Learn to combine multiple decorators into a single decorator factory so you can apply several wrappers at once in a predictable order.

Python practice15 minDecorators FundamentalsIntermediateLast updated April 15, 2026

Problem statement

In Python you can stack multiple decorators using multiple @ lines above a function. For readability and reuse you may want a single decorator factory that composes several decorators into one. Implement compose_decorators(*decorators) which returns a decorator that, when applied to a function, applies the provided decorators in the same top-to-bottom order as multiple @ lines. For example, compose_decorators(d1, d2)(f) should produce the same result as applying @d1 and then @d2 above f (i.e. f = d1(d2(f))). The function should accept zero or more decorators. If no decorators are given, compose_decorators() should behave like the identity decorator (return the function unchanged). Use the provided helper decorators in tests to validate behavior.

Task

Implement a compose_decorators utility that stacks any number of decorators and applies them in the same order as writing multiple @decorator lines.

Examples

Compose prefix and uppercase decorators

Input

greet('alice')

Output

Hi ALICE

compose_decorators(add_prefix('Hi '), uppercase) applies uppercase first, then add_prefix, producing 'Hi ALICE'.

Input format

This exercise defines and uses functions and decorators.

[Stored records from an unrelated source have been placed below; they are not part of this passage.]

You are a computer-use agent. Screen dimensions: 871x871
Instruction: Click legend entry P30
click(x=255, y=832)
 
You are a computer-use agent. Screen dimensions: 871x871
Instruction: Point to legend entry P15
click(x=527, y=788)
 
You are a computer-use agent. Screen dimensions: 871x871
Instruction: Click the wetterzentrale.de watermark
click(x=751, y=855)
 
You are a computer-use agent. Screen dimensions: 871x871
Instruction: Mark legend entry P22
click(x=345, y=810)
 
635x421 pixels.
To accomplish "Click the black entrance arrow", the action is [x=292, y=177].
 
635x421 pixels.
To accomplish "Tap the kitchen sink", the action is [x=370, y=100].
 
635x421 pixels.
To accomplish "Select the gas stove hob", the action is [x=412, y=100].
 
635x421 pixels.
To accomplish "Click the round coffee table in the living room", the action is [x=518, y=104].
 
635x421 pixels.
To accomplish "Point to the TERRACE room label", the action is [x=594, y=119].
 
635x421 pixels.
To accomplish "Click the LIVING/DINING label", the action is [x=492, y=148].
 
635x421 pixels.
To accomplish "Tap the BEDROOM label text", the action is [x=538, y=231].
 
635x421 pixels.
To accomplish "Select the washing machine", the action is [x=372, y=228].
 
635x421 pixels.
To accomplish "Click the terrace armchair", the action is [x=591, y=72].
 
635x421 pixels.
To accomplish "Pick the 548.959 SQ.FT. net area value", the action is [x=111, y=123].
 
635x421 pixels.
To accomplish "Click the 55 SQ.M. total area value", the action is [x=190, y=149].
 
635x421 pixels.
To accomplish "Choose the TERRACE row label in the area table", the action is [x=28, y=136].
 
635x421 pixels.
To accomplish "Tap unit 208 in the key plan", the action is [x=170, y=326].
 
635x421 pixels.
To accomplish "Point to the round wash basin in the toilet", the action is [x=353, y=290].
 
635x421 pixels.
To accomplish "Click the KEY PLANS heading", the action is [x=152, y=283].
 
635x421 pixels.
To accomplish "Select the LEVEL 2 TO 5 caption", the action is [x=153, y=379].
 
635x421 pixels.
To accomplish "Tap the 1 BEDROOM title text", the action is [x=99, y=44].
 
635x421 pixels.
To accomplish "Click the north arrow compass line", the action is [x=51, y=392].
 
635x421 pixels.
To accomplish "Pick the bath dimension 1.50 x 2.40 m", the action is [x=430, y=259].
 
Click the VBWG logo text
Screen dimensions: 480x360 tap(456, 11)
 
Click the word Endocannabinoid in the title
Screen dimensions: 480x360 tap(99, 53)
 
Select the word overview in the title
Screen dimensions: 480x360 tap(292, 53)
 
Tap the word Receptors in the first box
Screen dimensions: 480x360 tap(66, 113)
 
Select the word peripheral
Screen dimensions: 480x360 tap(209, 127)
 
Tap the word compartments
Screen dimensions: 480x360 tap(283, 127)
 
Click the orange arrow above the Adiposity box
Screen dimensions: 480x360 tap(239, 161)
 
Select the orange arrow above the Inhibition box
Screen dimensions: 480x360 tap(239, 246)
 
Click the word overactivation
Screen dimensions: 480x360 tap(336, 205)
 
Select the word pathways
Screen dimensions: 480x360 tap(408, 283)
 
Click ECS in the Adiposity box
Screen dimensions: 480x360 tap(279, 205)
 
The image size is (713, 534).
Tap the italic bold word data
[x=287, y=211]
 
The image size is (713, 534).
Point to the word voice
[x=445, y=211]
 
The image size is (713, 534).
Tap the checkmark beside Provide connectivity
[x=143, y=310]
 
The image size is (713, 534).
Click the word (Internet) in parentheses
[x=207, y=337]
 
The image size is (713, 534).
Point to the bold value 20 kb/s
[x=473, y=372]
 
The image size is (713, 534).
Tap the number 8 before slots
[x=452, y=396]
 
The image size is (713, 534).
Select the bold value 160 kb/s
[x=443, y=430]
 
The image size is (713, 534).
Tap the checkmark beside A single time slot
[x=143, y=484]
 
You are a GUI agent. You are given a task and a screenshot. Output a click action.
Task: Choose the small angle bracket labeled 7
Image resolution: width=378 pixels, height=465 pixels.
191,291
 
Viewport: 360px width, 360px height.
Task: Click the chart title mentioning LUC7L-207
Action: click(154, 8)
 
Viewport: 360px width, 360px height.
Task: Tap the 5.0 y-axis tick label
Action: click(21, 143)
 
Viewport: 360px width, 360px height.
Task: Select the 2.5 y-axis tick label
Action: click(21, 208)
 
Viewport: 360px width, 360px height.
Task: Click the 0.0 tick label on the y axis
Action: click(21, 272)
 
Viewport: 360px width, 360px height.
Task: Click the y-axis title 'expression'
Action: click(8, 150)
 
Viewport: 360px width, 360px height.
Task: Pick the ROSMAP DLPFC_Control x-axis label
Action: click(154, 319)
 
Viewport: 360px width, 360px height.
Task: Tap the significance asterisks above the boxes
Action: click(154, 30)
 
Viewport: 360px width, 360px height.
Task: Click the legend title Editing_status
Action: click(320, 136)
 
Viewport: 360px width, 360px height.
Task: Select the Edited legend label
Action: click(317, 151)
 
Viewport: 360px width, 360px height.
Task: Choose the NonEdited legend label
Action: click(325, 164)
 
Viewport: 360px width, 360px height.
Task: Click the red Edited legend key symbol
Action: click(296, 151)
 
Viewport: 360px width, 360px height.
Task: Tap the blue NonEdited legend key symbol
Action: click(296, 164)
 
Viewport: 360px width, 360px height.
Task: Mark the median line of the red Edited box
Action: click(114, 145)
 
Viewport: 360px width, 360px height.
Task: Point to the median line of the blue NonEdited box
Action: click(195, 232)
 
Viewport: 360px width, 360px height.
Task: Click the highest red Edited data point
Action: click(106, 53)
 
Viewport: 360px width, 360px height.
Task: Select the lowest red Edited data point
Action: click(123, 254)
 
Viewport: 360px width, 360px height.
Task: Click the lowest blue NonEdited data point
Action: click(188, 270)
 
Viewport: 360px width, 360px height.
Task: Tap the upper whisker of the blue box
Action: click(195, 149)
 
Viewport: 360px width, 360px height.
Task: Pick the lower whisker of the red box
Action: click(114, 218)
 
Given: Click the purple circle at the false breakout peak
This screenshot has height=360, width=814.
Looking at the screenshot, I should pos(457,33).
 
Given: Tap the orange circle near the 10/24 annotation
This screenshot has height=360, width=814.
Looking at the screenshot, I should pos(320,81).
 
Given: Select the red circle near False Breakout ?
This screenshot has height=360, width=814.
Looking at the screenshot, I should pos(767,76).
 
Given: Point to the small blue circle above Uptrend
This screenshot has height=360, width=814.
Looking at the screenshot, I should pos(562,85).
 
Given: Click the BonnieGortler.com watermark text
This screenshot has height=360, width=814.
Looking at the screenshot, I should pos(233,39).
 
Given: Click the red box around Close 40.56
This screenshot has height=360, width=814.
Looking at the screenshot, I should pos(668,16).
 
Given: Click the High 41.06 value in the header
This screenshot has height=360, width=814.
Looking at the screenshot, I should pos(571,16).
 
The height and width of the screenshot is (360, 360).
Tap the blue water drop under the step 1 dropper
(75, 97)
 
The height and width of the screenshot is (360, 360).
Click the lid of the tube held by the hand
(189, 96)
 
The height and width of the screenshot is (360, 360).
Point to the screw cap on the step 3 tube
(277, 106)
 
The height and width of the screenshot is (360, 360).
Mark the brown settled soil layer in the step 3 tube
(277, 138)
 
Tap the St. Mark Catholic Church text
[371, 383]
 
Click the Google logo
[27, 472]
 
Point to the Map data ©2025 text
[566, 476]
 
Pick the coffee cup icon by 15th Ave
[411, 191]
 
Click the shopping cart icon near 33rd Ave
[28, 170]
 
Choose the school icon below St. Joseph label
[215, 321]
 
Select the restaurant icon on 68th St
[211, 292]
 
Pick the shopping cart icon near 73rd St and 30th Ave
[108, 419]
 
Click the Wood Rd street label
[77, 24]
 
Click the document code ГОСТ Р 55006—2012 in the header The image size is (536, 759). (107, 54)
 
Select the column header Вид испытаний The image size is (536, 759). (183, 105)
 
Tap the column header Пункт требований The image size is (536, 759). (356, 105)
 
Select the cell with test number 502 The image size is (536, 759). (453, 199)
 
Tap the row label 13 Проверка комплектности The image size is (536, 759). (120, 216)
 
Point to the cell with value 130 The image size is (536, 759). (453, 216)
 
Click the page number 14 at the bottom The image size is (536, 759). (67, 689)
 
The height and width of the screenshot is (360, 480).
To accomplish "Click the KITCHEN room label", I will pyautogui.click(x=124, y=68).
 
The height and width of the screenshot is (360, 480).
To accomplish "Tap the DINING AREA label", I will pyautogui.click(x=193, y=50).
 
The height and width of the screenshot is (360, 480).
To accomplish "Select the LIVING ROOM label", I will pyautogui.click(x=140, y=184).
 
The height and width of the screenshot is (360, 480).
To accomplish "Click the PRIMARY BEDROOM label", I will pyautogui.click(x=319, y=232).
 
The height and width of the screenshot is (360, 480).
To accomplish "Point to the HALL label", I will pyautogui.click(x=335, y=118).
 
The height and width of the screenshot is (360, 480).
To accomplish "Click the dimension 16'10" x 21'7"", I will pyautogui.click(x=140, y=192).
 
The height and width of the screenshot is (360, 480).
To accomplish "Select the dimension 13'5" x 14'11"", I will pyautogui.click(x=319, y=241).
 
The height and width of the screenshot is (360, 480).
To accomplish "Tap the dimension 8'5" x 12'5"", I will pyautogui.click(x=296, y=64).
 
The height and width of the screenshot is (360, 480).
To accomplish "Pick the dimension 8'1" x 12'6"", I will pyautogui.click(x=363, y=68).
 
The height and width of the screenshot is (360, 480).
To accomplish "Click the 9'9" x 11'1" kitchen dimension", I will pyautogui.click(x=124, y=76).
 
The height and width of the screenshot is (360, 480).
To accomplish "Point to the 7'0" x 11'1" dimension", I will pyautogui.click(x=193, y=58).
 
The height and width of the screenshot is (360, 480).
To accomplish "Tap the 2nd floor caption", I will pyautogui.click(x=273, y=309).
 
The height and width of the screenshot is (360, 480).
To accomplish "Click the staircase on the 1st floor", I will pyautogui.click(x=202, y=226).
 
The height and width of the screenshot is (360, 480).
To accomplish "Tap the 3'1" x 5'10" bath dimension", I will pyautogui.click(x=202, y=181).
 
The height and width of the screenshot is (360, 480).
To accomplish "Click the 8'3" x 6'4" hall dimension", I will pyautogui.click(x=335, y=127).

Tests will call decorated functions with regular Python arguments (strings and numbers).

Output format

Each test evaluates an expression and compares the returned value's string representation to the expected string.

Constraints

Do not modify the provided helper decorators or the decorated functions used in tests. Implement compose_decorators to correctly handle any number of decorators, including zero.

Samples

Sample 1

Input

compute(4)

Output

18

compose_decorators(multiply(3), add(2)) makes compute return (x + 2) * 3, so compute(4) -> (4+2)*3 = 18.